Coalesced Memory Read Question

Hi Everybody,

I’m new in this forum so Hello to everybody:)

I have (maybe stupid) question. In my kernel I would like to work with some points data (float3 with x,y,z components)

My question is about reading data from Global memory to shared. From CUDA Best Programming Guide I know that GPU reading 128 byte word for one warp transaction. That’s mean, each warp(32 threads) can easy read any 4 byte data type in coalesced way during one cycle.
There are many of examples in the internet with this type of data and I get it. It’s easy :)

But what’s happen if I want to read in each thread float3 or float4 data type?
SM will call more 128 byte word transaction operation to satisfy whole data to be copied ?
Example:
float3 ( 3 x 4 byte = 12 byte)
32 threads x 12 byte = 384B
one transaction 128B so SM will run 3 transactions cycles in warp?

Or instead of storing data in AoS style is better to store my point data in SoA?

If my question is stupid, just sorry:)

I’m no expert but I think you’re right. If you had 32 float3’s, it would take 3 warp cycles, no matter how you arrange the data. You’ll have lower warp occupancy but you can’t really help that, now can you?

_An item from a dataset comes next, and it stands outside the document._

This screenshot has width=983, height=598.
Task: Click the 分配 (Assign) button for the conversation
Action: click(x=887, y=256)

The SoA approach would still take 3 warp cycles as well. No matter how you slice it, you’re getting a full read.

You could try out the ‘trove’ header-only library which provides functionality for AoS data → GitHub - bryancatanzaro/trove: Full-speed Array of Structures access

Yes, multiple transactions will be issued.

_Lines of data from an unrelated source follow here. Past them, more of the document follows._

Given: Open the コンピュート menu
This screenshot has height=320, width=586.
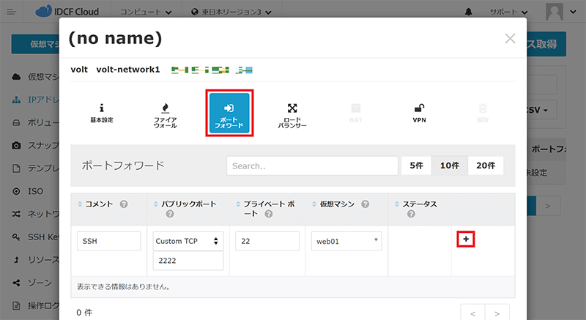Looking at the screenshot, I should point(147,12).
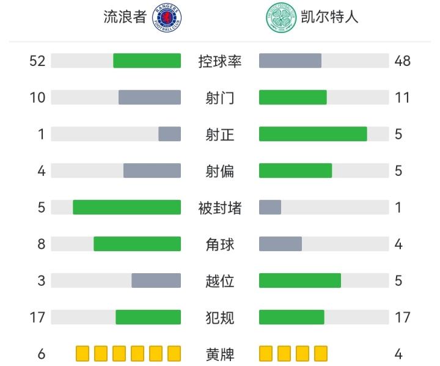Click the Rangers club crest icon
The image size is (440, 366).
(x=167, y=18)
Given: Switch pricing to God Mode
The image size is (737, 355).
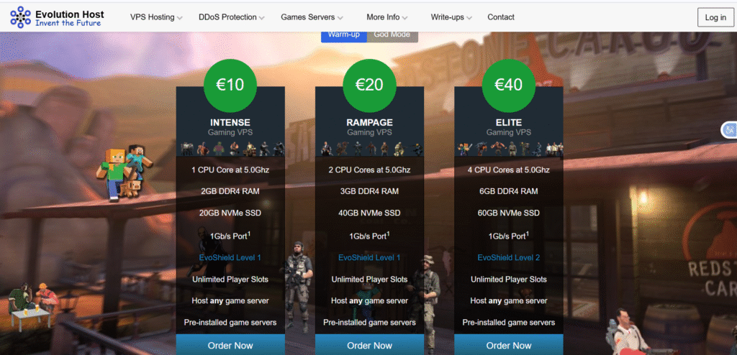Looking at the screenshot, I should (x=392, y=35).
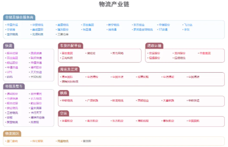
Task: Click the 中国国航 airline link
Action: [193, 121]
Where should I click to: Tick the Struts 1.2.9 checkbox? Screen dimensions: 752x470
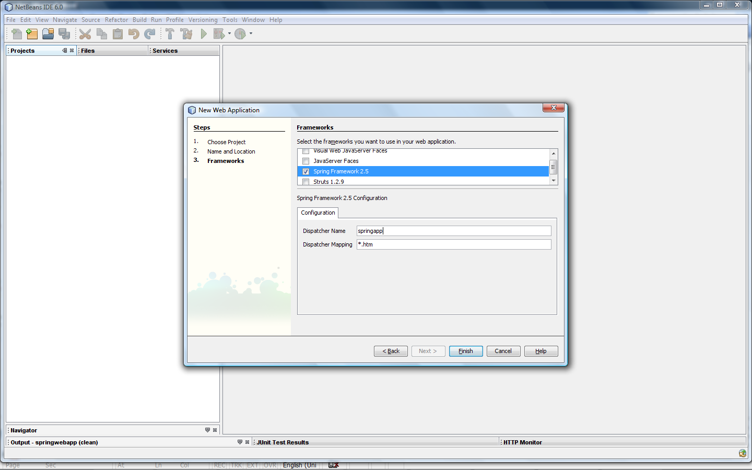click(306, 182)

SoA as a general recommendation is a good idea, but there shouldn’t be any problem (no difference in efficiency) with loading a float4 per thread. The GPU can read up to 16 bytes per thread in a single transaction.

float3 may be a little bit more troublesome. This has to do with alignment. Since packed float3 can’t all be aligned on a power-of-2 boundary (the GPU can load 1,2,4,8, or 16 bytes per thread) then there are various approaches to address this.

[url]Programming Guide :: CUDA Toolkit Documentation

The global reads of the float3 or int3 type comes up often, and in such cases the best approach is to either use the float4 type and ignore the .w value (or put something else there you may need) or find a way to compress the data down so it can fit into a float2 or int2 type.

I sketched out an overly tricky float3 load strategy several years ago:

The note at the bottom points out that if you can control how your float3 structs are stored then you can avoid all of this hassle and split the float3 into a simple float2 + float load (i.e. 256-byte + 128-byte transactions).

In addition to the possibilities enumerated by CudaaduC it may also be possible to process groups of 3-vectors, such that four float3 values can be temporarily re-ordered into three float4 values for storage in GPU memory, and unpacked later, after they have been loaded into the GPU. This may even come fairly naturally, for example when using quads in graphics.

If the LDG.CI (cache incoherent/texture cache) instruction is available on your hardware (Maxwell, Kepler sm_35) then you can probably just load your data in a rather naive way. The first load will populate the texture cache and then subsequent loads would pull from there at low latency / high throughput.

The CI L1 cache is really useful if you know how to leverage it. The key is to make sure you’re not overflowing it with 32 byte transactions. It only holds 768 of those (24k). So you might want to limit occupancy to avoid dropping L1 data you still intend to fetch.